RECORDS SHOWN
==*==
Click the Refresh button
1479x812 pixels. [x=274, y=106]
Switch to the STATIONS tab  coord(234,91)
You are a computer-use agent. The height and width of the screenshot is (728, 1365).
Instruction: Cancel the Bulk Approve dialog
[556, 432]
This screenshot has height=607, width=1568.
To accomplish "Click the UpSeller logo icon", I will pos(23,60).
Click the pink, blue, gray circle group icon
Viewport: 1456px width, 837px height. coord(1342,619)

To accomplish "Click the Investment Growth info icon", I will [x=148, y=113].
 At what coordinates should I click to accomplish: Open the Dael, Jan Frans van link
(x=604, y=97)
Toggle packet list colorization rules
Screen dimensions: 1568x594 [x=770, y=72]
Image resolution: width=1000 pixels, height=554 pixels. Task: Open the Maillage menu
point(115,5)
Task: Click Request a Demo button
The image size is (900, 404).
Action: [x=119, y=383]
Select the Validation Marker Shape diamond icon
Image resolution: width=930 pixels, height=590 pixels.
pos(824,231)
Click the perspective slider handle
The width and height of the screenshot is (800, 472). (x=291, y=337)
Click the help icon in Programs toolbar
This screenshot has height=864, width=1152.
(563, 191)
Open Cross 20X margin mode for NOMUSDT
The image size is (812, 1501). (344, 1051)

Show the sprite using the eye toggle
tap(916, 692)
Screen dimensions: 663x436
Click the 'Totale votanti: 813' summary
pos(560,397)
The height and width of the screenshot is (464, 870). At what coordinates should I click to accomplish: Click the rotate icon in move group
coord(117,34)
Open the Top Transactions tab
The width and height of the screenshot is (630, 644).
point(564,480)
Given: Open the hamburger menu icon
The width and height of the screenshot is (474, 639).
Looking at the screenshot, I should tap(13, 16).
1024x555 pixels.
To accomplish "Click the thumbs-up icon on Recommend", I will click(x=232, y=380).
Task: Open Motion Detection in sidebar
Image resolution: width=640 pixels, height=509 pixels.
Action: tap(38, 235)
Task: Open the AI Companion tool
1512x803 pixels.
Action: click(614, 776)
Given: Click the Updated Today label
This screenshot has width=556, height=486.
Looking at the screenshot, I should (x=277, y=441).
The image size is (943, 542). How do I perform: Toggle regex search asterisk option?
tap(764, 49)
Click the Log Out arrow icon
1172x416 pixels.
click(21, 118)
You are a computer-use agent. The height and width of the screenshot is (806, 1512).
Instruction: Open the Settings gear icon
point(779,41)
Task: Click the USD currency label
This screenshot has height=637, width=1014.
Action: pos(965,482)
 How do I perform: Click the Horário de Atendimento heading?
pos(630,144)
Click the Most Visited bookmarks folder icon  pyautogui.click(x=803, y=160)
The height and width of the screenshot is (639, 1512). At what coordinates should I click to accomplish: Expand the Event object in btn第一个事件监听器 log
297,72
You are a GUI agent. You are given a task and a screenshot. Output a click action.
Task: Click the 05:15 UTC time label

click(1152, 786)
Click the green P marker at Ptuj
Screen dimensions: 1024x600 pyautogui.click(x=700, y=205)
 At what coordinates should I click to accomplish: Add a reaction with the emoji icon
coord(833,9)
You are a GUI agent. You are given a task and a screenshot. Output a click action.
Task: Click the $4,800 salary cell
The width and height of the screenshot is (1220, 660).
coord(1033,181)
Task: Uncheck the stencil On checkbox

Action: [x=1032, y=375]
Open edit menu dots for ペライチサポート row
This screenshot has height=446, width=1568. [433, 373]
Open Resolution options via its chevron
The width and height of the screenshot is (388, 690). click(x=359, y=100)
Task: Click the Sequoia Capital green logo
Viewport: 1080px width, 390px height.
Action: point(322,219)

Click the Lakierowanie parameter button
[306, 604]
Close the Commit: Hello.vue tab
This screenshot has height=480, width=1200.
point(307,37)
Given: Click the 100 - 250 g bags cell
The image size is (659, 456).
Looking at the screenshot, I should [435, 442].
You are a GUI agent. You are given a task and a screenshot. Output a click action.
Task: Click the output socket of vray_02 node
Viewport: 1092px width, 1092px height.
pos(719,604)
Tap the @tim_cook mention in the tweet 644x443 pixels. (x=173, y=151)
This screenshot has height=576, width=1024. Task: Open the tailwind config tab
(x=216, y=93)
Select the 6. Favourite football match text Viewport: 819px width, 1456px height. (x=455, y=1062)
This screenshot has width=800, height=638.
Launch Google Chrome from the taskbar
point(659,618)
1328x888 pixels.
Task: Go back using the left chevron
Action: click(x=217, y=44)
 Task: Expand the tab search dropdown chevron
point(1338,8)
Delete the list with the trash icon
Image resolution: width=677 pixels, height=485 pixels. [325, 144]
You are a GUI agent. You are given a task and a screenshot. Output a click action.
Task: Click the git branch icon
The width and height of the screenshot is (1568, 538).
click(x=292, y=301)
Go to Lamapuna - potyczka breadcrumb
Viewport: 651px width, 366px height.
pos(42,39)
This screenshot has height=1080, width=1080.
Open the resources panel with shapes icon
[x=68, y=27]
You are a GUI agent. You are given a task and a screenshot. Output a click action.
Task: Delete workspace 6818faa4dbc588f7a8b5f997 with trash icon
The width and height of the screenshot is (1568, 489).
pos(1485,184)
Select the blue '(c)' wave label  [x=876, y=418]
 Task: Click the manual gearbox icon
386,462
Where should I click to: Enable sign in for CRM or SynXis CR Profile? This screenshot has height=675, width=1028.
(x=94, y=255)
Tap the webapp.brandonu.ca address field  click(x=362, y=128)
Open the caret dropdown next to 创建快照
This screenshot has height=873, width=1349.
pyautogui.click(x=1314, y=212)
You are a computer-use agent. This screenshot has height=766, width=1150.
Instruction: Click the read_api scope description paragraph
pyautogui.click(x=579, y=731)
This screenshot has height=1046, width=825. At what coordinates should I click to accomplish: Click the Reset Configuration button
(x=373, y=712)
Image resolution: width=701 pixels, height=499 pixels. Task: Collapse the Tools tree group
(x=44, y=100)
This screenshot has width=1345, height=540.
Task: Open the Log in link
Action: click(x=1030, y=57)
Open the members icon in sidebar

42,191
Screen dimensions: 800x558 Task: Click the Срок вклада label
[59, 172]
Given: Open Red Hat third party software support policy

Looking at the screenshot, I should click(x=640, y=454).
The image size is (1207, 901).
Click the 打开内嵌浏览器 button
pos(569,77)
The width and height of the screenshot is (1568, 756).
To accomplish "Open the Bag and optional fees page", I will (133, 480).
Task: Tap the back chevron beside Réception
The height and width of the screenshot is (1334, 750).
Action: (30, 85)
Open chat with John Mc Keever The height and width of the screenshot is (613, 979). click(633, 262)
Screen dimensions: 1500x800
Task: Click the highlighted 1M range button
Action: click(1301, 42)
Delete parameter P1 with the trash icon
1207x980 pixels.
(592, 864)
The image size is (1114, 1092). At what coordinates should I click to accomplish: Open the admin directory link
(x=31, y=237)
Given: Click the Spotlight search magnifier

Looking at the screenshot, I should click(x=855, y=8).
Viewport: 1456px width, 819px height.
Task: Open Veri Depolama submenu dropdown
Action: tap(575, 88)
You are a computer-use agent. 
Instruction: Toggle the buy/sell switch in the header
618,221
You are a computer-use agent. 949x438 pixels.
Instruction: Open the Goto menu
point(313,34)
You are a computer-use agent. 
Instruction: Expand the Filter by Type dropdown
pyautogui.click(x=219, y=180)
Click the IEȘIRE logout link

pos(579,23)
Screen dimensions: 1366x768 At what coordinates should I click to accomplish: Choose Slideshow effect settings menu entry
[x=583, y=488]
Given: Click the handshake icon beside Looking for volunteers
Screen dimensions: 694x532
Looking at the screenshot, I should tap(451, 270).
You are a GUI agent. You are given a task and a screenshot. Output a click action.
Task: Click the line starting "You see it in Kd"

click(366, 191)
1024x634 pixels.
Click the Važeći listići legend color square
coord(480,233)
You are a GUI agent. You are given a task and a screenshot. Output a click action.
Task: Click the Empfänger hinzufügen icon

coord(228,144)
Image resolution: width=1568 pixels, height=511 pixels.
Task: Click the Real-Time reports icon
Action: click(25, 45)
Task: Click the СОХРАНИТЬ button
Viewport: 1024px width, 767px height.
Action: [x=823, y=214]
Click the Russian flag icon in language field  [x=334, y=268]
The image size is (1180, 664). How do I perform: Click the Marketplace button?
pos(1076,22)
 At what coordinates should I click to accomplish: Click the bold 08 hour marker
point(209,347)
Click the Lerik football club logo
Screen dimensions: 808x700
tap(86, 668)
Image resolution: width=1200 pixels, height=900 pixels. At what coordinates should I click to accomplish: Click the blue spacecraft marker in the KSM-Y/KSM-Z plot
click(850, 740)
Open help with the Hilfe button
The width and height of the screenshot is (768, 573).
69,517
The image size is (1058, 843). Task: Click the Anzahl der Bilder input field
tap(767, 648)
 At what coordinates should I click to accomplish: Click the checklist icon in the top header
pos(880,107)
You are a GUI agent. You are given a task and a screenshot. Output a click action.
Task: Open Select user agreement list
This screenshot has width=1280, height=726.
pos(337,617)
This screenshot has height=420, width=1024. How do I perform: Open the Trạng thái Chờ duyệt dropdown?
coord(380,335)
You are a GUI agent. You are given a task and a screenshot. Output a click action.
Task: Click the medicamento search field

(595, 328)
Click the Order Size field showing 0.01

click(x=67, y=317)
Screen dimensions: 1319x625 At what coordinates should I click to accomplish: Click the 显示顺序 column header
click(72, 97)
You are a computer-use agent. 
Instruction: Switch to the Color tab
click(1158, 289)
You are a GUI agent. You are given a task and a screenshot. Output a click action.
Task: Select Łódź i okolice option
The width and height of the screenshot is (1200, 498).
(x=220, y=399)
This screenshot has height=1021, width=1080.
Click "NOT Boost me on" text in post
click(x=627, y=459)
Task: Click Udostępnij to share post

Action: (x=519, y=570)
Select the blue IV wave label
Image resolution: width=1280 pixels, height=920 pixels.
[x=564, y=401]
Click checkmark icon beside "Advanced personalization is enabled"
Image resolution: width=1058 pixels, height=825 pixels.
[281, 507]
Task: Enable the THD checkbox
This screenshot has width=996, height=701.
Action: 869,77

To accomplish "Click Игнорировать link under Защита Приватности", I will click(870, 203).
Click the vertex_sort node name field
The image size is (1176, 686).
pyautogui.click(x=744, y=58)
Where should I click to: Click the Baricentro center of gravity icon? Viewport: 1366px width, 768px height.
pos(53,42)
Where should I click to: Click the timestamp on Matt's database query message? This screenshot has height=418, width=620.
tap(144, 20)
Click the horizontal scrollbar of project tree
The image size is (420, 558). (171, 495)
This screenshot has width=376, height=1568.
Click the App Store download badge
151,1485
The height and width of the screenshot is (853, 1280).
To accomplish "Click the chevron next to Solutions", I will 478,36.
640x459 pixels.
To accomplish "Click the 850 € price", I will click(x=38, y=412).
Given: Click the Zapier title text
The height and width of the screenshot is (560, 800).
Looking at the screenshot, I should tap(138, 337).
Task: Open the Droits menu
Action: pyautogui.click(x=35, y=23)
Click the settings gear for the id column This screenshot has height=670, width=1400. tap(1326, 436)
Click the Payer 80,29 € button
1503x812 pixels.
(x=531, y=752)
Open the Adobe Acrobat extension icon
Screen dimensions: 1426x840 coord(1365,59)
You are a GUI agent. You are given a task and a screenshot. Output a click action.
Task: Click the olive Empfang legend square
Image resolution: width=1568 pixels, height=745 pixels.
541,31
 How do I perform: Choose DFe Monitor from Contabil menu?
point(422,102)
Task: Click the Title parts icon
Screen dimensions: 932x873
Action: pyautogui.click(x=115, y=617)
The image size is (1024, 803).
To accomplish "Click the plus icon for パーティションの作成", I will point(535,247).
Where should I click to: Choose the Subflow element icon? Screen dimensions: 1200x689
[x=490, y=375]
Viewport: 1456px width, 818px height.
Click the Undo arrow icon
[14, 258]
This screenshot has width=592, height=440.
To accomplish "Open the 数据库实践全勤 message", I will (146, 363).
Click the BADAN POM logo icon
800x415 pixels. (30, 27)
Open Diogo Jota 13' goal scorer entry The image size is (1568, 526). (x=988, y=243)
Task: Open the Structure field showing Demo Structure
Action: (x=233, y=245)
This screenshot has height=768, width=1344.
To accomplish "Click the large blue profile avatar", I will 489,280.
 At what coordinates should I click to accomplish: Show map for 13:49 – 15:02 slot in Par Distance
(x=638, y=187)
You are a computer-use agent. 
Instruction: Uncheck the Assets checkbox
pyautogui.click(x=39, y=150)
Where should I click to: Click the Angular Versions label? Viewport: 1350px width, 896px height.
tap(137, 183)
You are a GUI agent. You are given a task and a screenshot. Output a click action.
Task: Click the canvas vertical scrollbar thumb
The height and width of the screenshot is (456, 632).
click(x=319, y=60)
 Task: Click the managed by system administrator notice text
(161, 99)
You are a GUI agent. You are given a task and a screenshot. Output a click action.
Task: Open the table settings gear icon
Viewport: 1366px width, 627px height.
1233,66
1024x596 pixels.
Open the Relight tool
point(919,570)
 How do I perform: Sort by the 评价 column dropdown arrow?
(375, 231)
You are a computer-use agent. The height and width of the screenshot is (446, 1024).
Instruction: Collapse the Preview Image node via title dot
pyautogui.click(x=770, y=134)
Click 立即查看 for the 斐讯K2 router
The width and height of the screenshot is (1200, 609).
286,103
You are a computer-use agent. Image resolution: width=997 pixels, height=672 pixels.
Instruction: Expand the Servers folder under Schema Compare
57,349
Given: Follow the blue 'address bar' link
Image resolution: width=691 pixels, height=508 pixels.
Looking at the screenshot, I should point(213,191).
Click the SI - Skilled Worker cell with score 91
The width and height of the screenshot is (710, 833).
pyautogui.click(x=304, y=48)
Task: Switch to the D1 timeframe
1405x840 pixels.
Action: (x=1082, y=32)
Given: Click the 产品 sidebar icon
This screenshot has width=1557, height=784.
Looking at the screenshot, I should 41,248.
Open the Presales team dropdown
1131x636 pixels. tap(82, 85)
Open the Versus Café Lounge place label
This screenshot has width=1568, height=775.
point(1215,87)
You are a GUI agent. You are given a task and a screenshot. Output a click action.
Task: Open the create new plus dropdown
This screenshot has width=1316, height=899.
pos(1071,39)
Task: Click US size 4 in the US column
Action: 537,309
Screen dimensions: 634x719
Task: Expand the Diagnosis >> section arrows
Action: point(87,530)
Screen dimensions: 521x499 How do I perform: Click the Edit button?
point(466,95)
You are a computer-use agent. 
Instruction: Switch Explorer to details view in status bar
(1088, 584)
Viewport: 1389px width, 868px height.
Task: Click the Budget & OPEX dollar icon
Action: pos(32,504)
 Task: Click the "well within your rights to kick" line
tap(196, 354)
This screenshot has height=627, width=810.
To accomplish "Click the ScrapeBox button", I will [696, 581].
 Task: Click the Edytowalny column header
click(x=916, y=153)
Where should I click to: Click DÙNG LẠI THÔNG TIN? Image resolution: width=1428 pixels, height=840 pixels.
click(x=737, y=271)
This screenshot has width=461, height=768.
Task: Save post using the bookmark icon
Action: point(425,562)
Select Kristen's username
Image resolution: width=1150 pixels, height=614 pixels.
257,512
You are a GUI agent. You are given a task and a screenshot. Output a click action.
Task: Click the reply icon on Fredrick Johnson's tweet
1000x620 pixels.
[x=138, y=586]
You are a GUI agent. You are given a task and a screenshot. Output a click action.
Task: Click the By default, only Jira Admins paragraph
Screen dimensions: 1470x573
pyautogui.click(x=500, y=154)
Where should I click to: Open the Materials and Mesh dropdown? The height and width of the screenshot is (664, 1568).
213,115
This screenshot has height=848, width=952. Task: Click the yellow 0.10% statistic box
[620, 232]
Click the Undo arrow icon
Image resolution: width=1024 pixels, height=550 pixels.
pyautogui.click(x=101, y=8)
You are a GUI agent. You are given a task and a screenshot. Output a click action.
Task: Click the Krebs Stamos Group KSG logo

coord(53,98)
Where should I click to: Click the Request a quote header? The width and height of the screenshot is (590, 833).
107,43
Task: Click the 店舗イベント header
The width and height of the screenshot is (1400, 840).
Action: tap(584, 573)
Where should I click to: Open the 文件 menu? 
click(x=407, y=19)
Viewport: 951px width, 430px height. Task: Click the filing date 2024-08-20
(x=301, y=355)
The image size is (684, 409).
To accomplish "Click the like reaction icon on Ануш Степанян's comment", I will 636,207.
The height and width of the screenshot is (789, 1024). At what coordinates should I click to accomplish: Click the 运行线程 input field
==*==
Each line that mentions the string "will" must be copied from the listing.

To accomplish "Click the UpSeller logo icon", I will pos(23,60).
To accomplish "Click the Investment Growth info icon", I will [x=148, y=113].
To accomplish "Click the thumbs-up icon on Recommend", I will click(x=232, y=380).
To accomplish "Open the Bag and optional fees page", I will (133, 480).
To accomplish "Click Игнорировать link under Защита Приватности", I will click(870, 203).
To accomplish "Click the chevron next to Solutions", I will 478,36.
To accomplish "Click the 850 € price", I will click(x=38, y=412).
To accomplish "Click the plus icon for パーティションの作成", I will point(535,247).
To accomplish "Open the 数据库实践全勤 message", I will (146, 363).
To accomplish "Click the large blue profile avatar", I will 489,280.
To accomplish "Click the ScrapeBox button", I will [696, 581].
To accomplish "Click the like reaction icon on Ануш Степанян's comment", I will 636,207.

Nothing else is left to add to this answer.